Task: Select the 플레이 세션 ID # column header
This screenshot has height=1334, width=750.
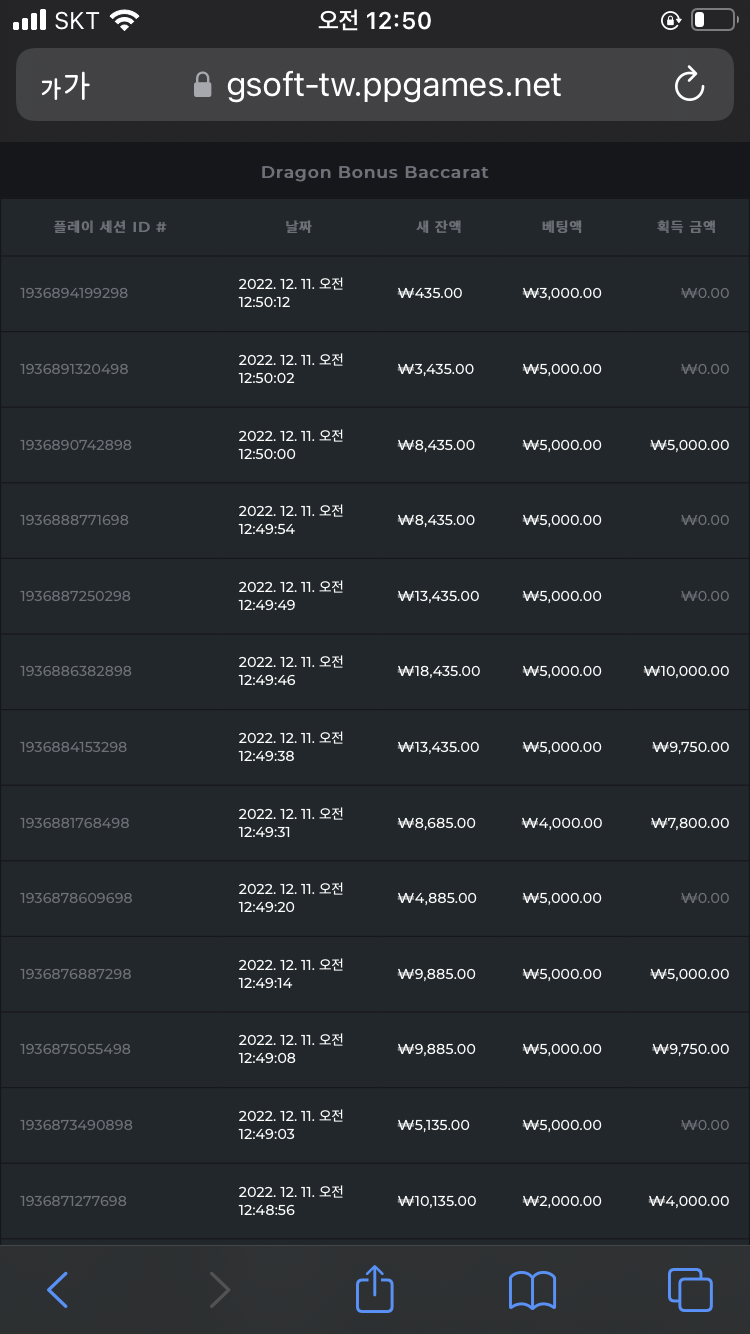Action: tap(110, 227)
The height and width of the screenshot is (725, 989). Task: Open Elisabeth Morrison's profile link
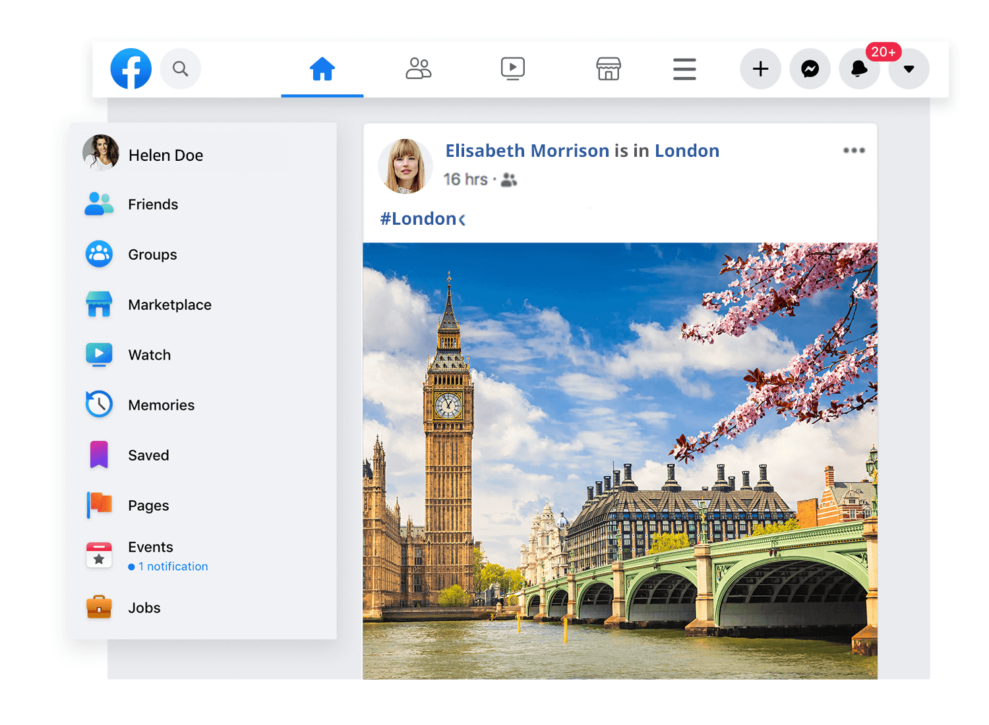[527, 151]
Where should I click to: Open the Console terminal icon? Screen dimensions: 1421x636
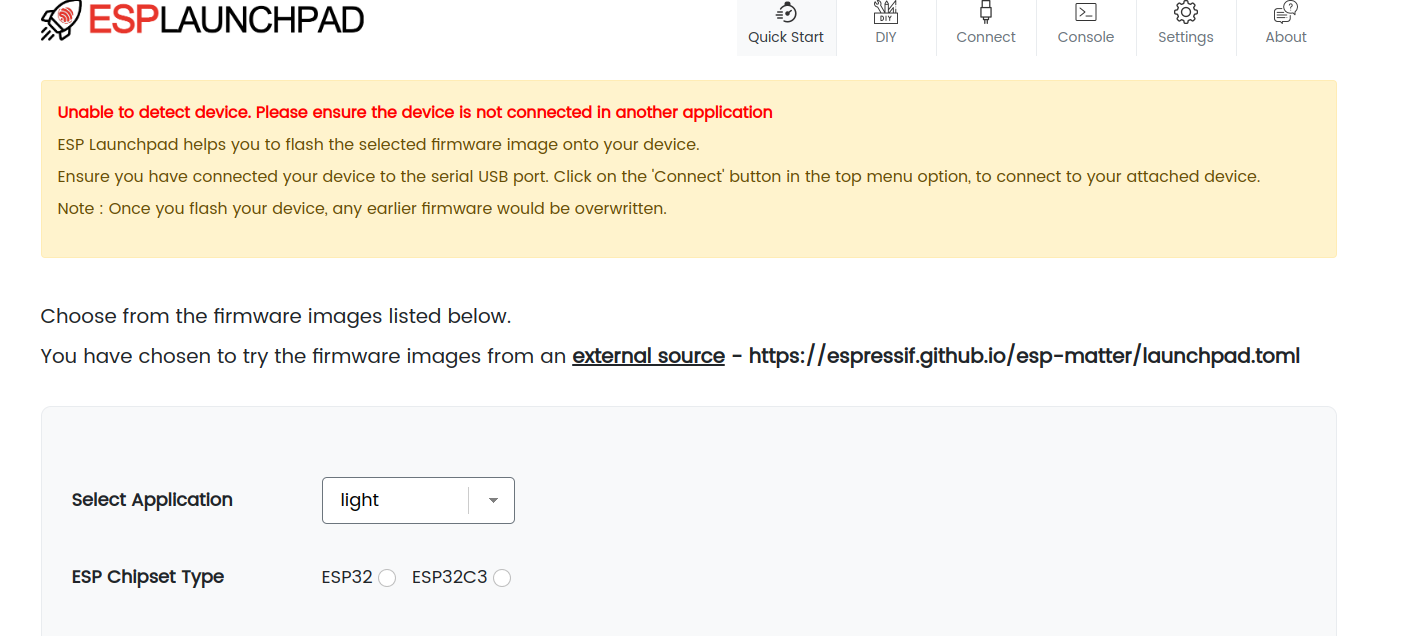(1086, 12)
----
■ Task details ■
Please rewrite the records from the line with "Where should I" through the end of the records, changing "Console" to "Shell" and keeping everything else the same. Leave the pictures out of your answer.

■ Solution below ■
Where should I click to: Open the Shell terminal icon? Screen dimensions: 1421x636
(1086, 12)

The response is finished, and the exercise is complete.